*TASK OBJECTIVE*. Scan the data for "agent" and copy the lines it appears in.

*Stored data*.
-*-*-

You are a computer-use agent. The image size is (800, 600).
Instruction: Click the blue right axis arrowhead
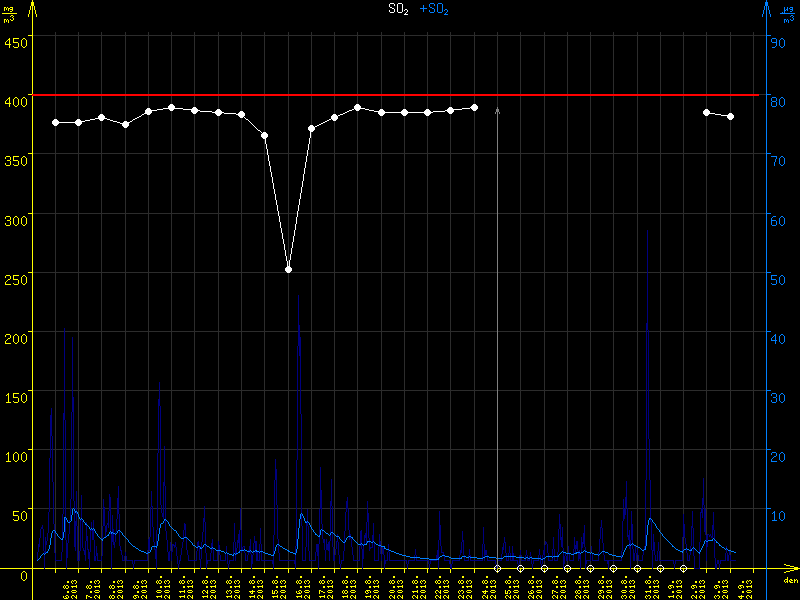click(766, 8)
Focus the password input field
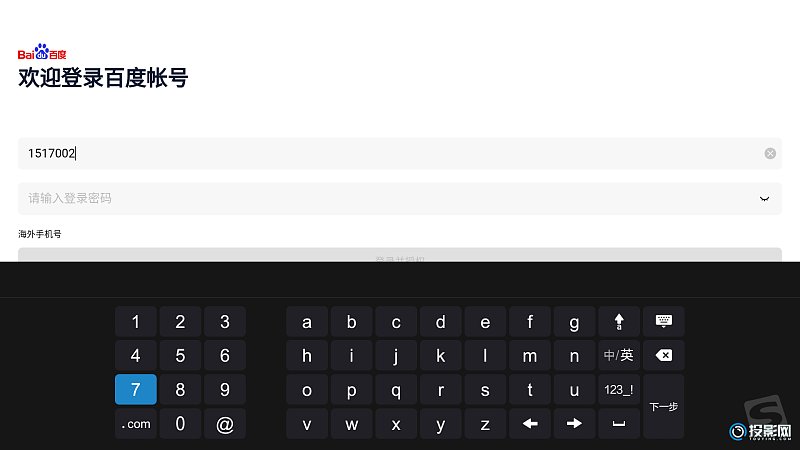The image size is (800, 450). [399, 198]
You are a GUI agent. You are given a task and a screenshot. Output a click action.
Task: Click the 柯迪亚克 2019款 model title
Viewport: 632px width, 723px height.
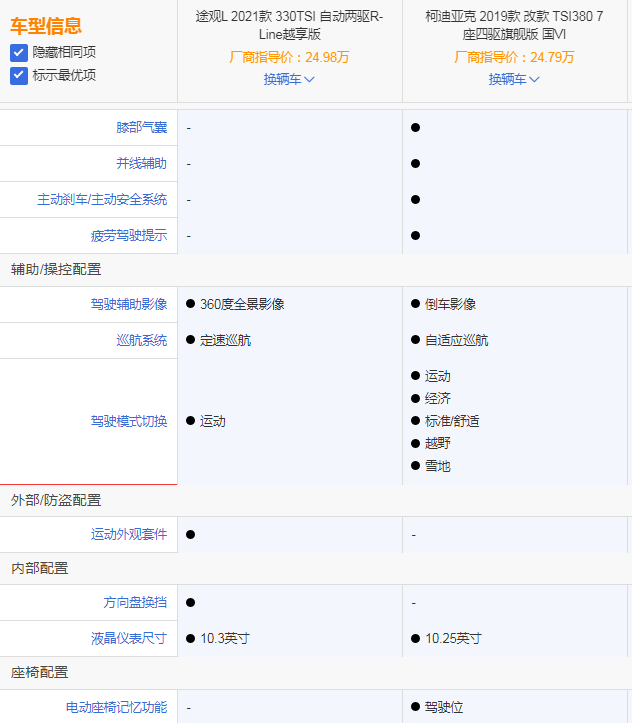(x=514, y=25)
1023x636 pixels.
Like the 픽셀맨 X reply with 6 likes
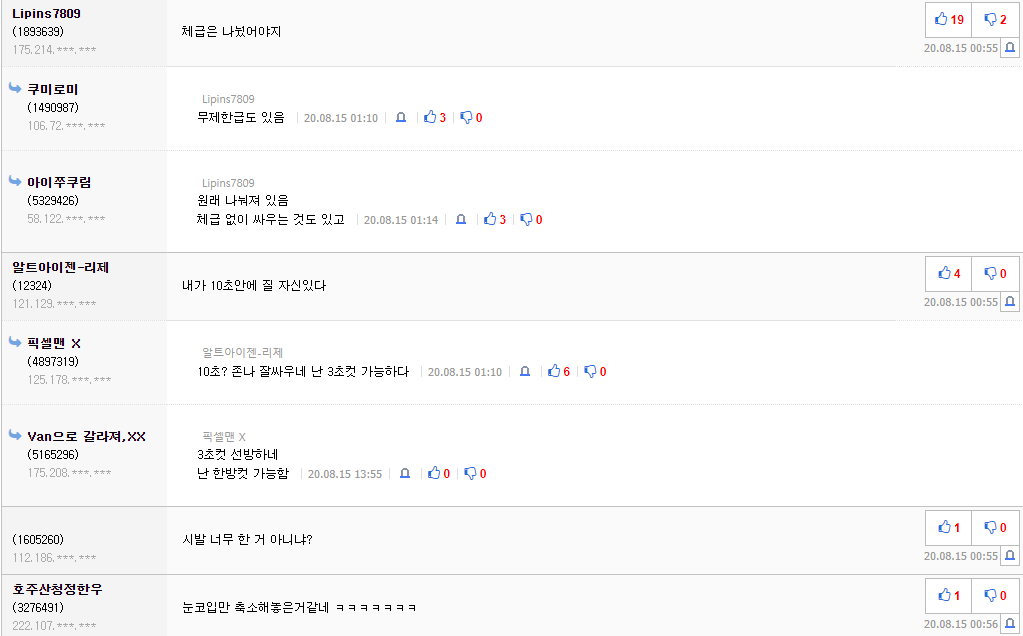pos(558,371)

-*-*-

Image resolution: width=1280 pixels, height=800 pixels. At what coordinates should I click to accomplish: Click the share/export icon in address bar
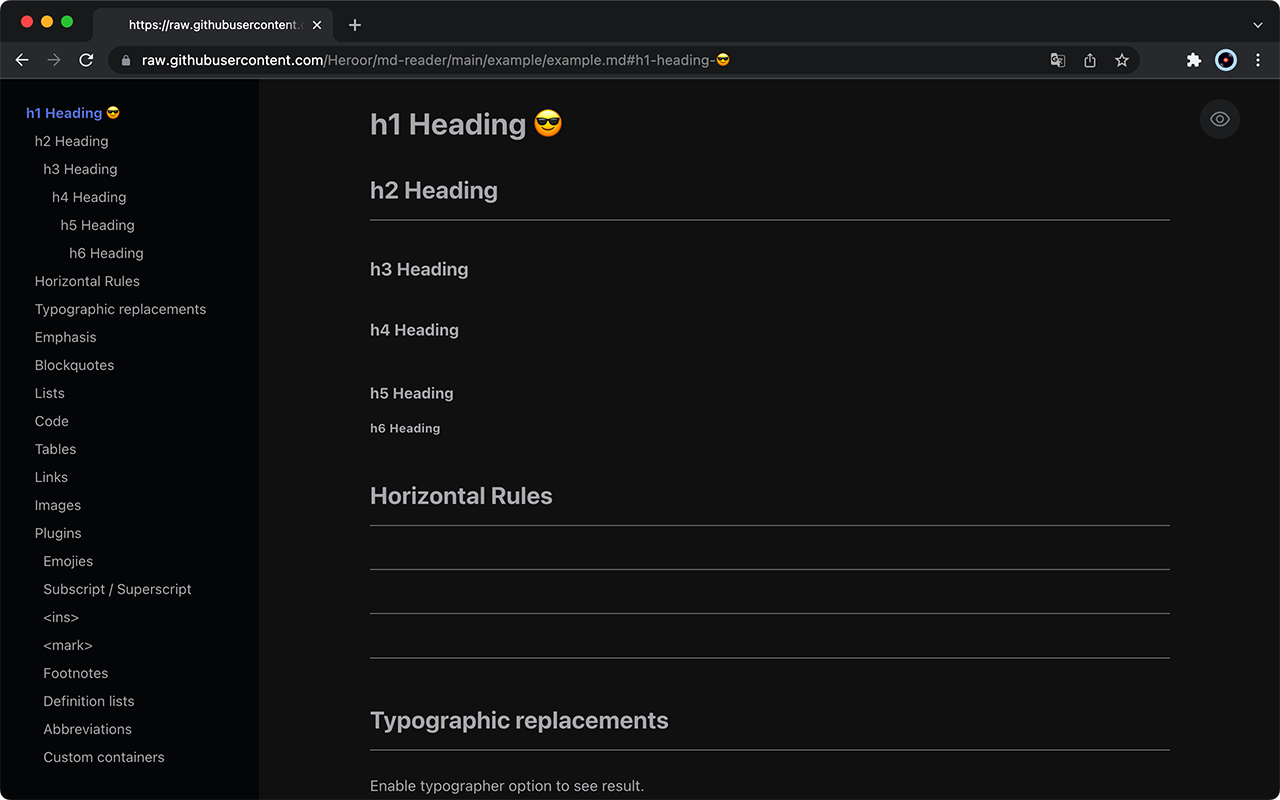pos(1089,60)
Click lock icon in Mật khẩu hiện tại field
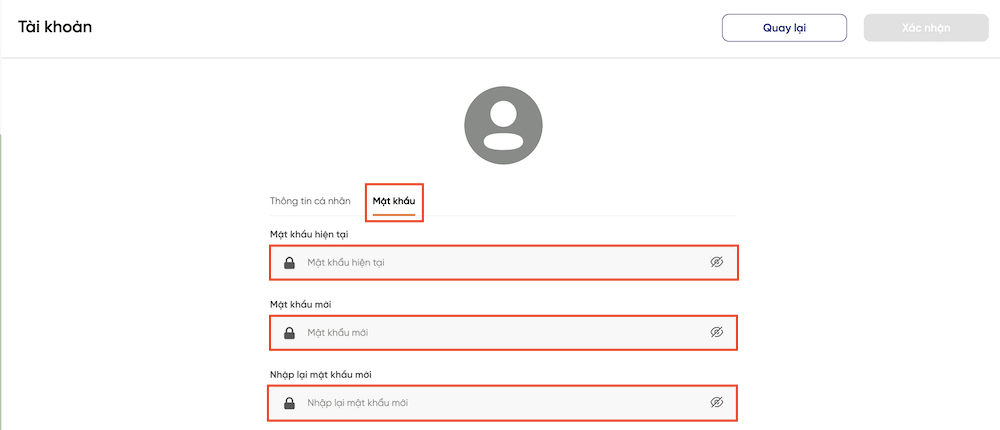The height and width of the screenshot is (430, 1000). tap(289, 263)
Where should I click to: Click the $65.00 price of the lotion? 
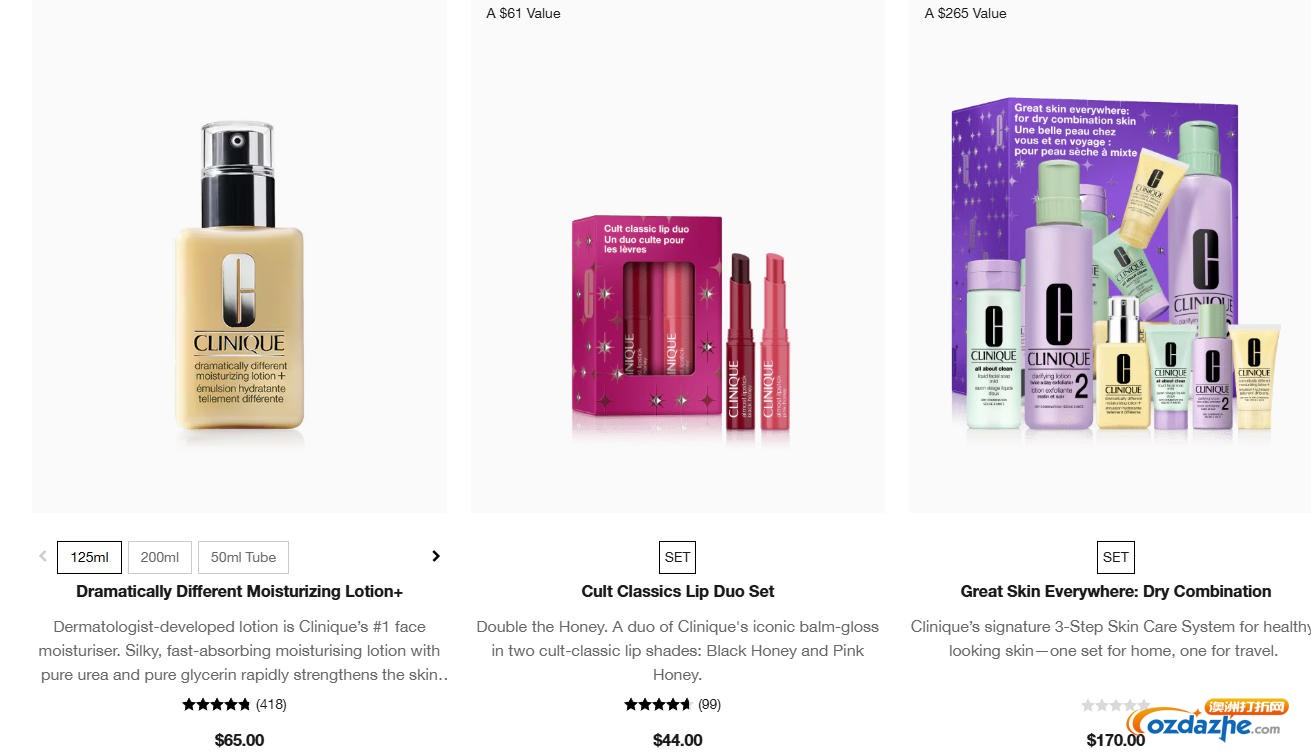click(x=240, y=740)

-*-*-

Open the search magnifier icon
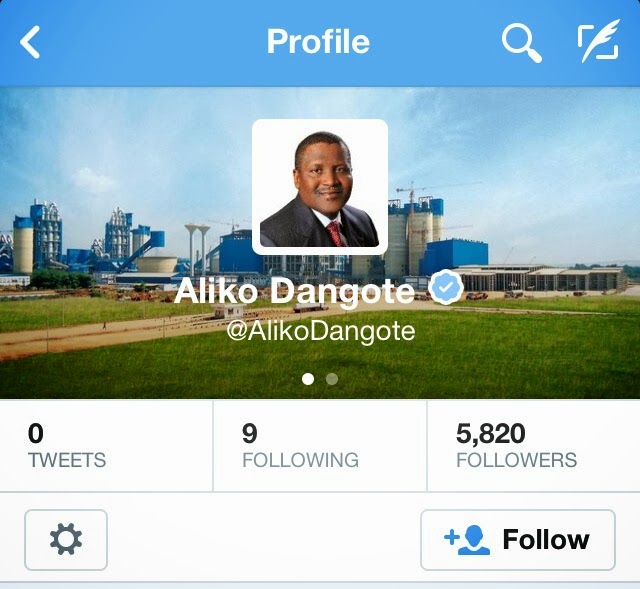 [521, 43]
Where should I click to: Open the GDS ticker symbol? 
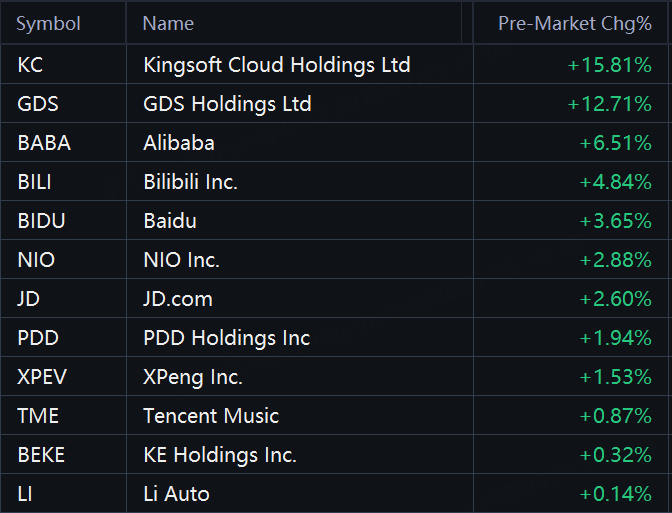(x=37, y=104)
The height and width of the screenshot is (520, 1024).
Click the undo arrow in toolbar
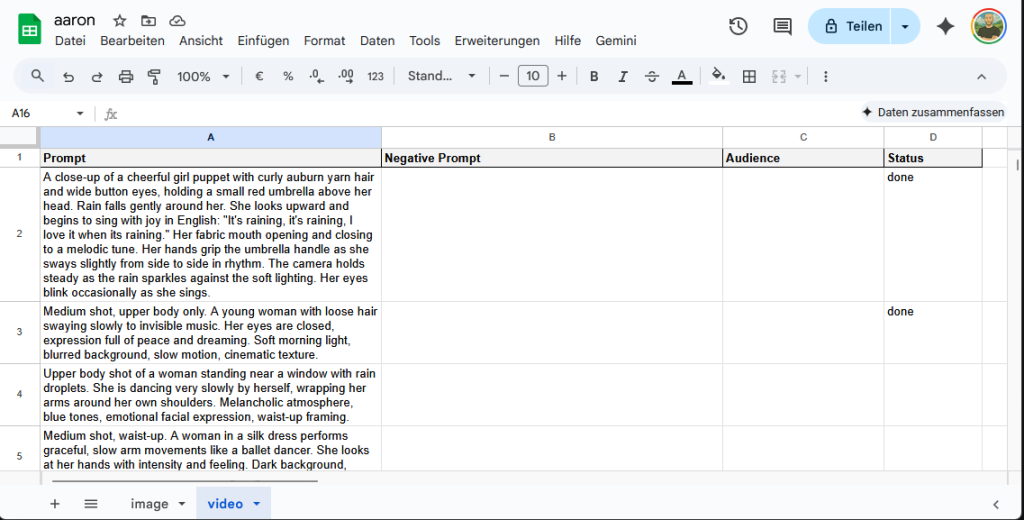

-*-*-

*EXERCISE SOLUTION*.
You are a computer-use agent. The image size is (800, 600).
You are a GUI agent. You are given a task and a screenshot. Output a click action.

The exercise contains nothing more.